What the task asks » Which lines run from the one containing "The image size is (1999, 1185)." to the end of the entries below? Reproduce them exactly, both ends included.

[Stored data entries]
——

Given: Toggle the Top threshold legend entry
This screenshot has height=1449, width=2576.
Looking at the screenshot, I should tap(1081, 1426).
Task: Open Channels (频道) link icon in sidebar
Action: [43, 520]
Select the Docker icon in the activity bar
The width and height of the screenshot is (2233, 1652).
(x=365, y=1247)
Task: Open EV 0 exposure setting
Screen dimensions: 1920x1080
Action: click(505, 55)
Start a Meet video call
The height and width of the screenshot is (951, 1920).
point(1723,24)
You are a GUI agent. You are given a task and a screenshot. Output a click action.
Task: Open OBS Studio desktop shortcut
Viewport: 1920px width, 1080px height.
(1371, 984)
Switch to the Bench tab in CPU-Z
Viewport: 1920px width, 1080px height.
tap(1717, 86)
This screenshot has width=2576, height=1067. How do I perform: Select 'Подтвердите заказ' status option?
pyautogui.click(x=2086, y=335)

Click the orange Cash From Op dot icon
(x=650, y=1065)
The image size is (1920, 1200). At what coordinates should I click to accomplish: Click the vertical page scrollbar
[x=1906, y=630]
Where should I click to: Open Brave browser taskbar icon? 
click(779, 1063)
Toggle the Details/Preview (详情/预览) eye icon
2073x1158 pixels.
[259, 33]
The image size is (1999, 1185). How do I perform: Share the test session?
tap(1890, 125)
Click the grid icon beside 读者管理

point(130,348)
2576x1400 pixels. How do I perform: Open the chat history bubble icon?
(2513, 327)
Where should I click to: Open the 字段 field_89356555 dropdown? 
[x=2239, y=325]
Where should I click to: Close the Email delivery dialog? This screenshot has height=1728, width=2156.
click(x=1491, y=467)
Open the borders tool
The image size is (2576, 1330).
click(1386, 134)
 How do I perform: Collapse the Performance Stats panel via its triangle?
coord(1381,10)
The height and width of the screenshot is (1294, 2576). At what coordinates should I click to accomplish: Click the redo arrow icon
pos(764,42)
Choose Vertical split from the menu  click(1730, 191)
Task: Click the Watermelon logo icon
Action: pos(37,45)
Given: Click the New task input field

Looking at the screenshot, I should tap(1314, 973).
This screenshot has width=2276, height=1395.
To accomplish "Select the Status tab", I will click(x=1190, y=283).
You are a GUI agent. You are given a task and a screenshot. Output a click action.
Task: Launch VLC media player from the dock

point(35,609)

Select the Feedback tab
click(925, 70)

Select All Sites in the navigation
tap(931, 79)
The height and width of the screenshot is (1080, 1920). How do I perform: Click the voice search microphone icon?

——

Solution for this task »
The image size is (1999, 1185). How do I perform: Share the test session?
tap(1890, 125)
Click the grid icon beside 读者管理

point(130,348)
2576x1400 pixels. How do I perform: Open the chat history bubble icon?
(2513, 327)
Where should I click to: Open the 字段 field_89356555 dropdown? 
[x=2239, y=325]
Where should I click to: Close the Email delivery dialog? This screenshot has height=1728, width=2156.
click(x=1491, y=467)
Open the borders tool
The image size is (2576, 1330).
click(1386, 134)
 How do I perform: Collapse the Performance Stats panel via its triangle?
coord(1381,10)
The height and width of the screenshot is (1294, 2576). At what coordinates should I click to accomplish: Click the redo arrow icon
pos(764,42)
Choose Vertical split from the menu  click(1730, 191)
Task: Click the Watermelon logo icon
Action: pos(37,45)
Given: Click the New task input field

Looking at the screenshot, I should tap(1314, 973).
This screenshot has width=2276, height=1395.
To accomplish "Select the Status tab", I will click(x=1190, y=283).
You are a GUI agent. You are given a task and a screenshot. Output a click action.
Task: Launch VLC media player from the dock

point(35,609)

Select the Feedback tab
click(925, 70)

Select All Sites in the navigation
tap(931, 79)
The height and width of the screenshot is (1080, 1920). How do I perform: Click the voice search microphone icon?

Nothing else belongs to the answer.